▶ What is expected
In the material below, list every line carrying the string "icon".

[[ Data to examine, beginning ]]

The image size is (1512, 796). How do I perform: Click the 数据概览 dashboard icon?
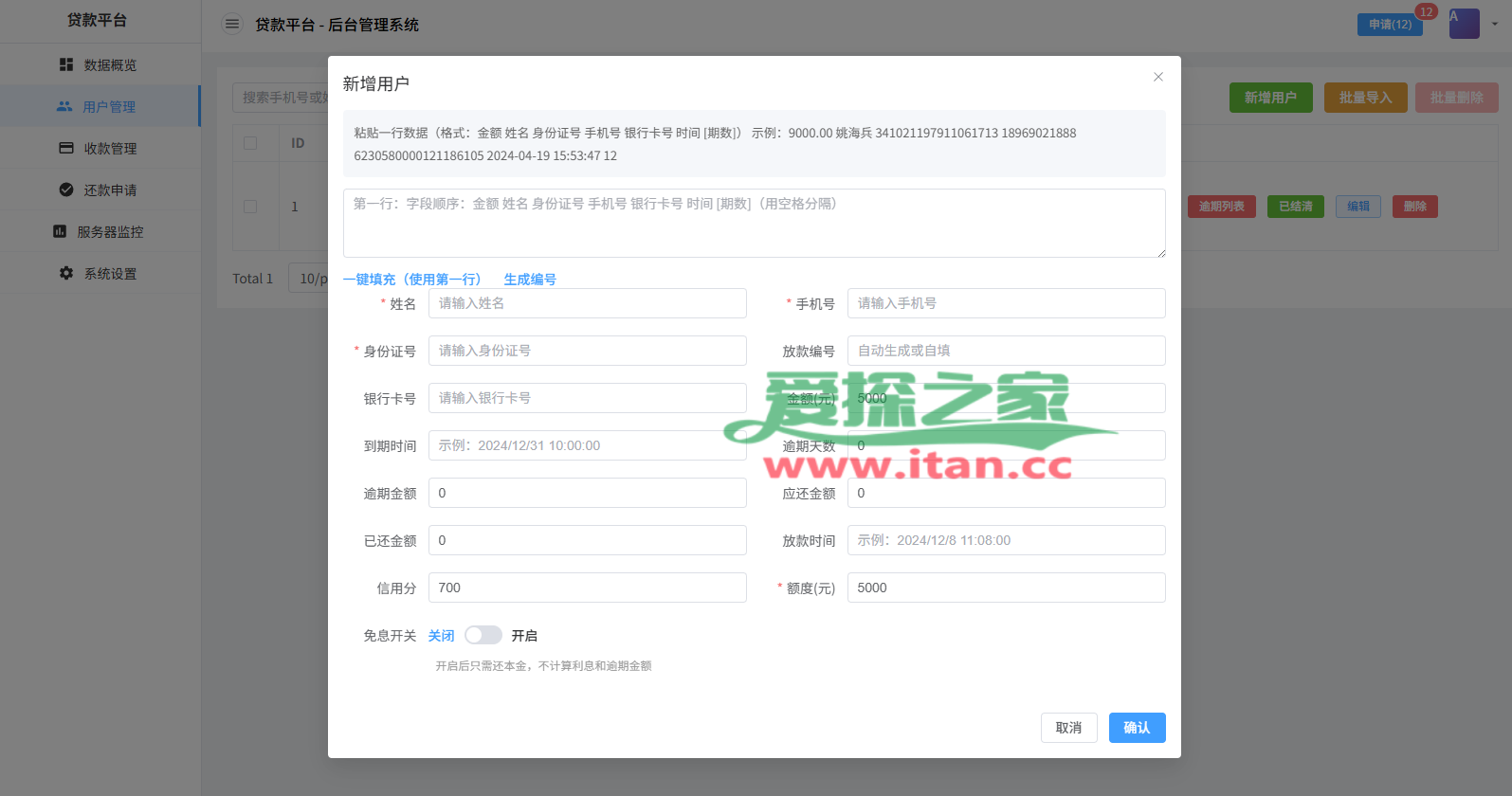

[[ Data to examine, end ]]
[[ Data to examine, beginning ]]

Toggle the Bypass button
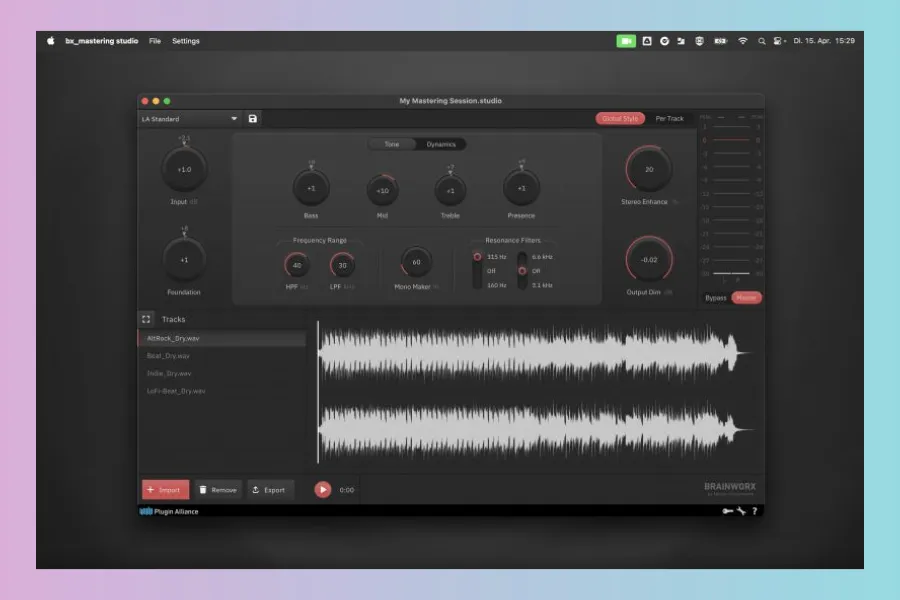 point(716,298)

[[ Data to examine, end ]]
[[ Data to examine, beginning ]]

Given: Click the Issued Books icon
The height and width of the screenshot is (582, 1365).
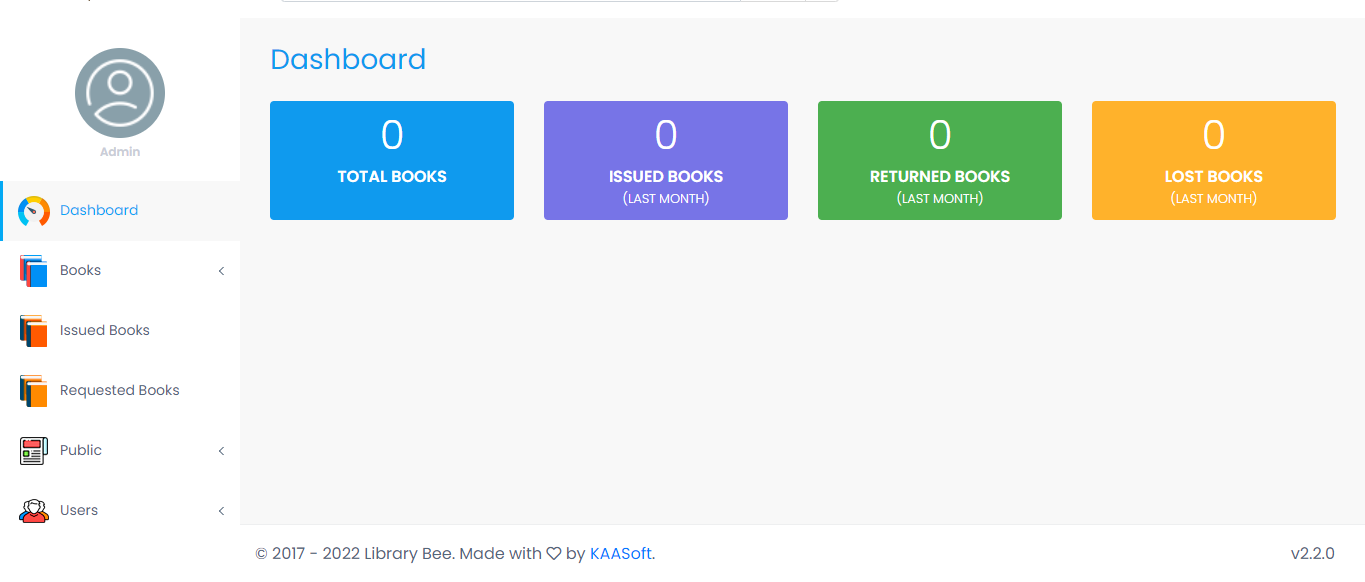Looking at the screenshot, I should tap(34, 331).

[[ Data to examine, end ]]

▶ Answer section
The image size is (1512, 796). How do I perform: Click the 数据概览 dashboard icon?
Given: Click the Issued Books icon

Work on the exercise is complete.